Because there's more than one rule, all rules with a priority greater than 1 must declare explicit creation order with the depends_on meta attribute. See Managing policy and rule dependencies

Help an external OAuth app validate the token issuer

For a production system, it is a best practice for an external app that receives the token to confirm that the right issuer issued the token.

There are multiple ways that external apps can verify that Okta minted the tokens:

  • Use the Okta REST API to call the authorization server introspect operation. The request takes an access token, ID token, refresh token, or device secret and returns a boolean that indicates whether the token is active.
  • Get the public key from the Okta-published JWKS endpoint. The key ID is in the header of the JWTs that Okta issues.

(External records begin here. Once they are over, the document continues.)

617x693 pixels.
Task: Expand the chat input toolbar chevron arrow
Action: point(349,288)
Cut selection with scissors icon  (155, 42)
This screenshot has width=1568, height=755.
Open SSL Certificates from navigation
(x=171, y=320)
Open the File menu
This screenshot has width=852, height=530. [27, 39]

Test your external app with your authorization server

Test your external app with your new authorization server. For initial testing, you can use Okta sample code to implement OAuth. See the sample page and choose the platform from the selector in the upper right.

The Okta configuration has no extra steps to support the OAuth Authorization Code flow with Proof Key for Code Exchange (PKCE). Okta handles PKCE automatically if the OAuth request includes the challenge. However, you must properly configure your external OAuth app to add the challenge field in the authorization request and validate it in the response.

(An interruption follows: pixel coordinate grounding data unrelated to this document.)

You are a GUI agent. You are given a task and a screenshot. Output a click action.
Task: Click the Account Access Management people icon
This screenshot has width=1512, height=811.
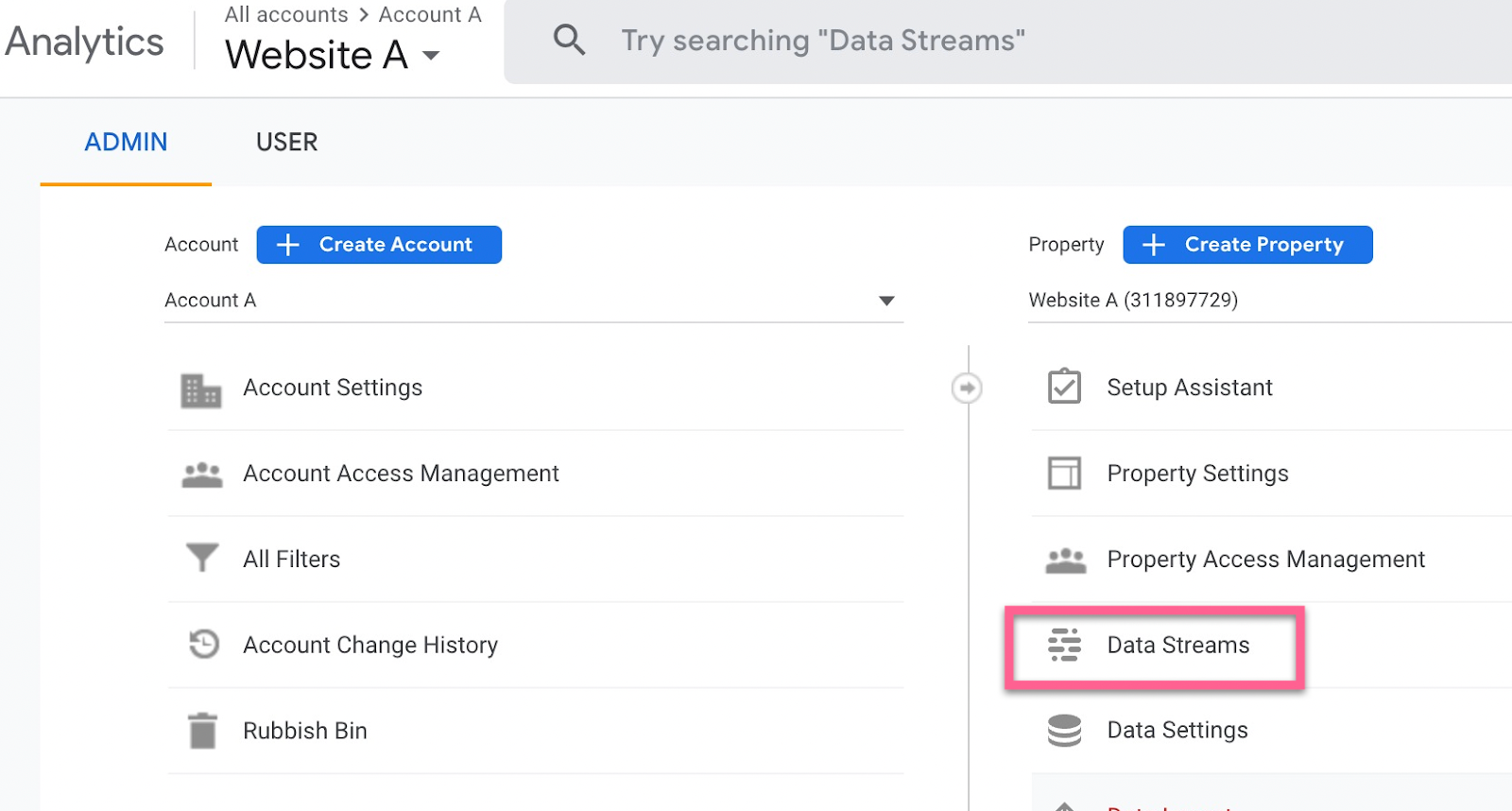point(201,475)
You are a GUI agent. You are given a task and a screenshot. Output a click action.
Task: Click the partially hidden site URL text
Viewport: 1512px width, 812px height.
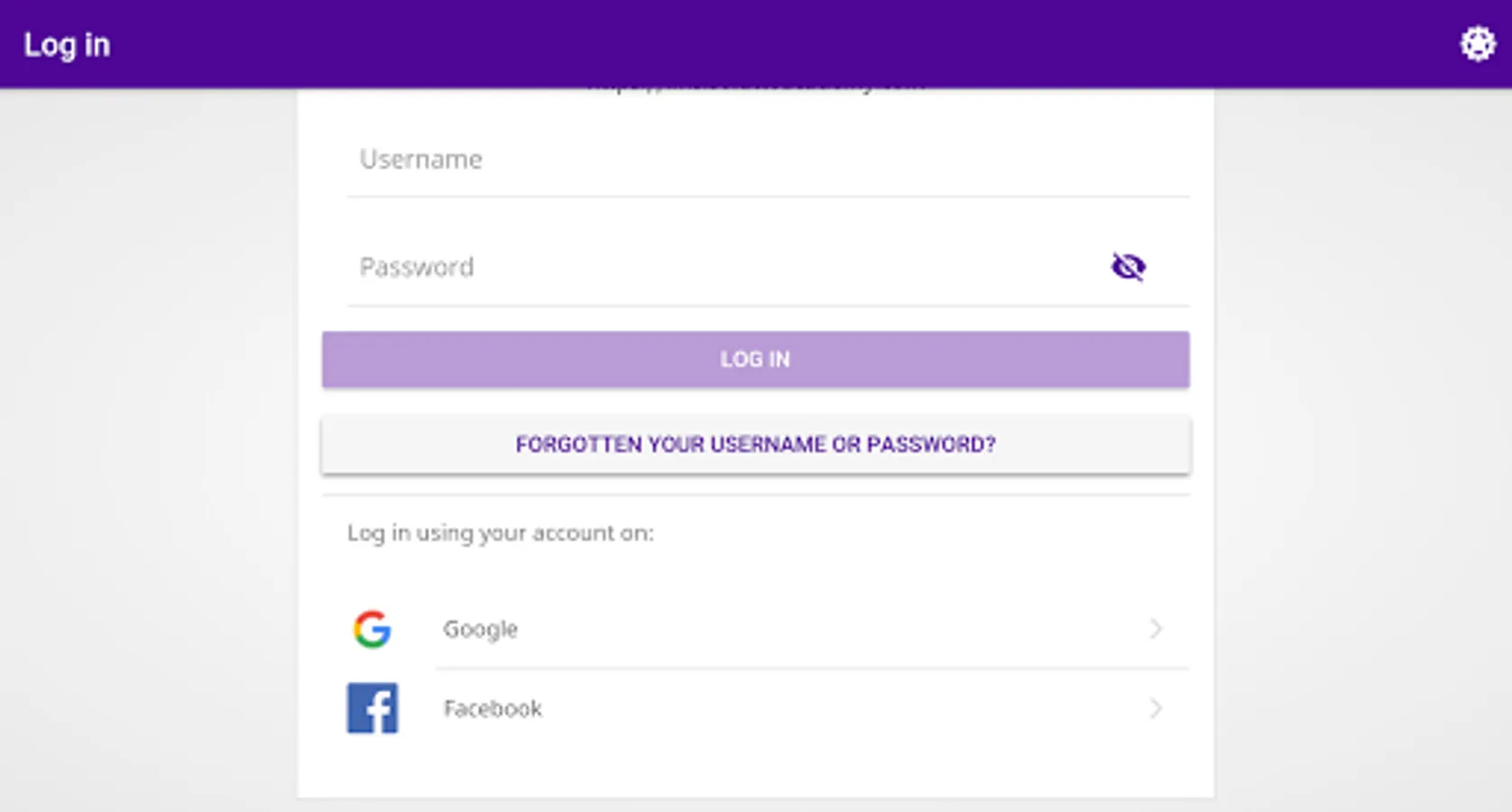[x=755, y=89]
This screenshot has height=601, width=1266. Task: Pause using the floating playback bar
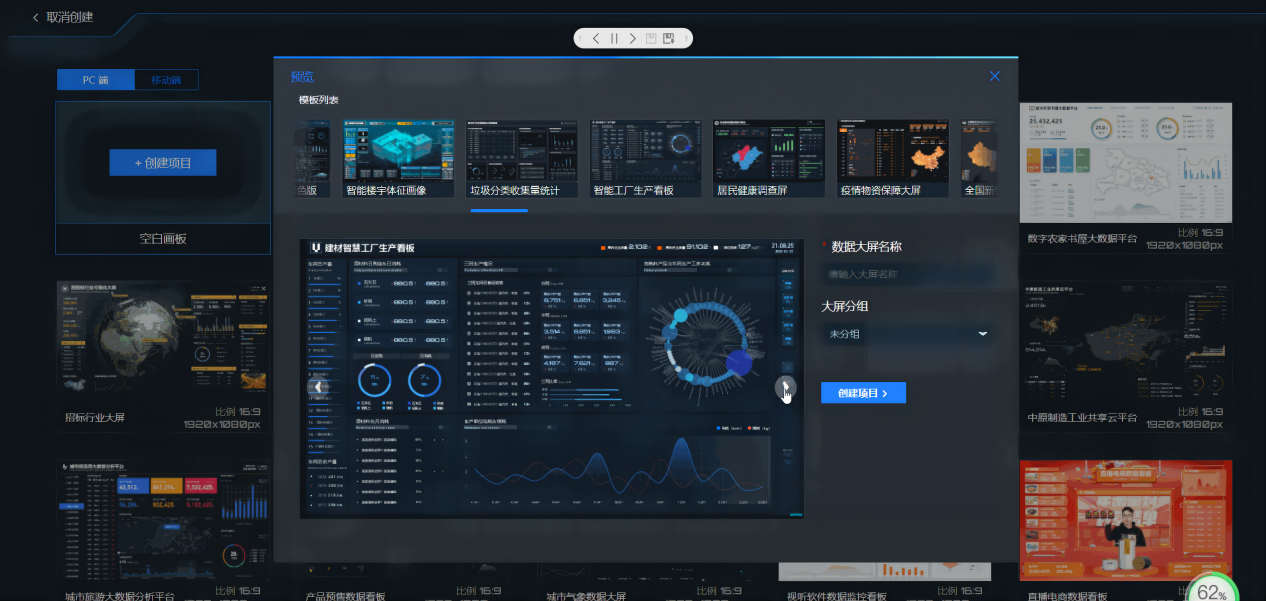click(614, 38)
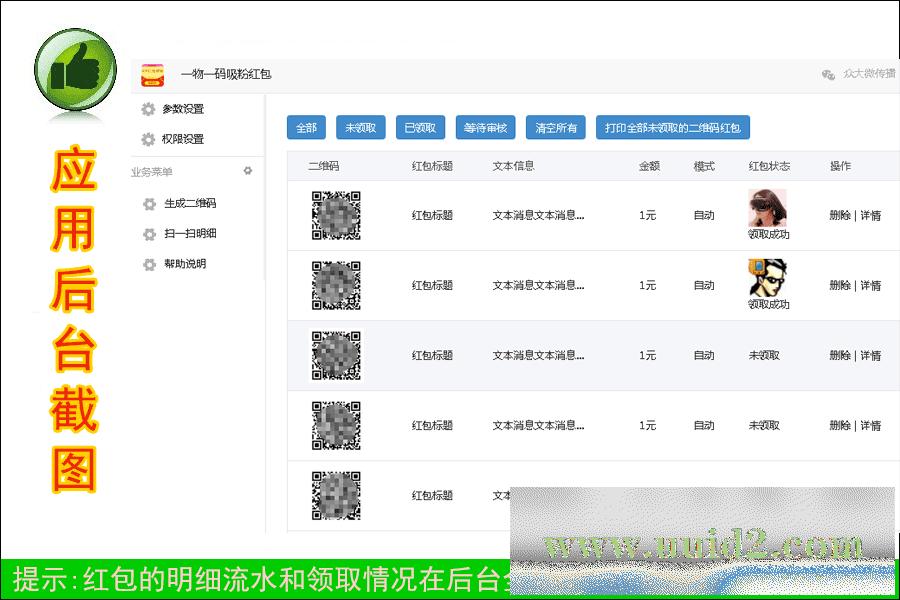Click the 众大微传播 icon at top right
The image size is (900, 600).
coord(828,74)
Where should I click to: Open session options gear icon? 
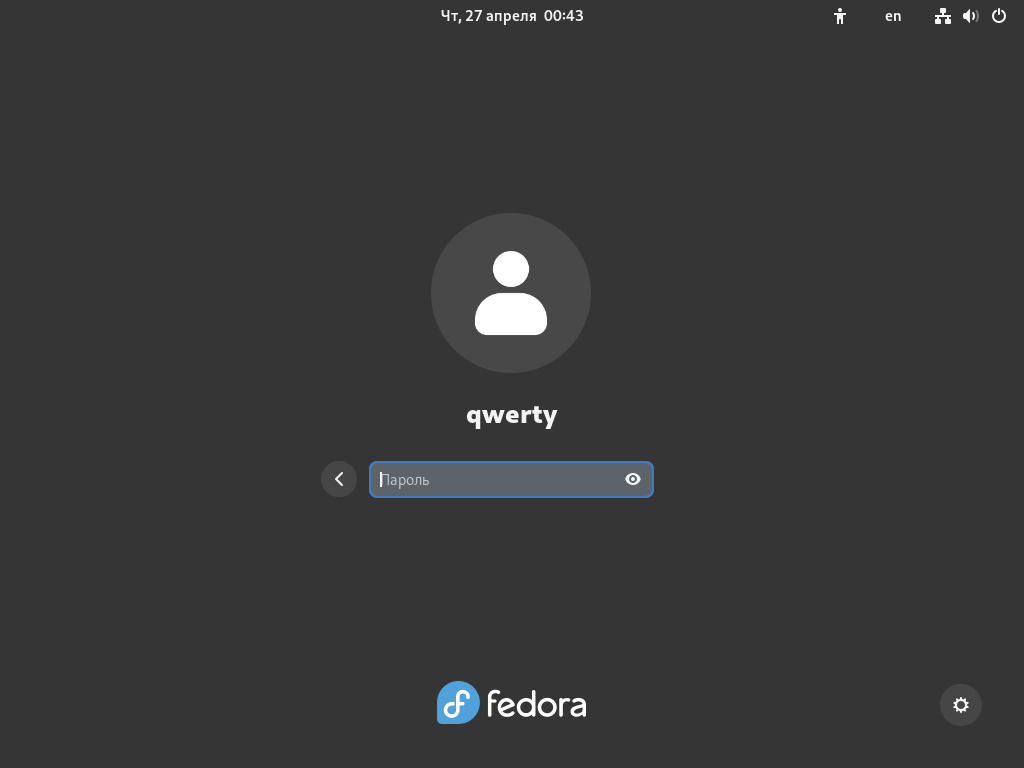tap(961, 705)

Be sure to set the issuer correctly in the request from your OAuth app. The issuer is the complete URL for your custom authorization server, which is essential so that your external systems can include it in requests. If you use Okta custom domains, use the custom domains as appropriate to ensure that branding customizations occur.

You can get the issuer from the issuer attribute. After creating the resource, you can find it in the Terraform state file or create an output block to write it to the console. The issuer URI becomes the iss claim in a resource access token. You can also get this manually in the Admin Console in Security > API > Authorization Servers. Next to your authorization server name, copy the value in the Issuer URI column.

Your issuer URI includes your Okta domain and authorization server ID. It has the format https://<okta-domain>/oauth2/<auth-server-ID>. For the Okta domain, be careful to correctly set the base URL of your domain, which ends in okta.com, oktapreview.com, or okta-emea.com.

For servers that you create using the instructions in this article, the URI ends with the authorization server's ID. Note that this differs from issuer URIs that end in default to indicate the default custom authorization server. If you aren't using custom domains, the issuer might look like one of these examples:

  • https://mycompany.okta.com/oauth2/ause865vcvrGz6MxP1ee

  • https://mycompany.oktapreview.com/oauth2/ause865vcvrGz6MxP1ee

  • https://dev-12300000.okta.com/oauth2/ause865vcvrGz6MxP1ee If you use custom domains, use your custom domain in the issuer as the domain, for example:

  • https://sso.mycompany.com/oauth2/ause865vcvrGz6MxP1ee

Review resources in the Admin Console

You can confirm your authorization servers and their associated policies and rules in the Admin Console. In the Admin Console, go to Security > API > Authorization servers. Remember that if you manage these objects in Terraform, never modify authorization servers or related resources in the Admin Console. See Avoid problems caused by configuration drift.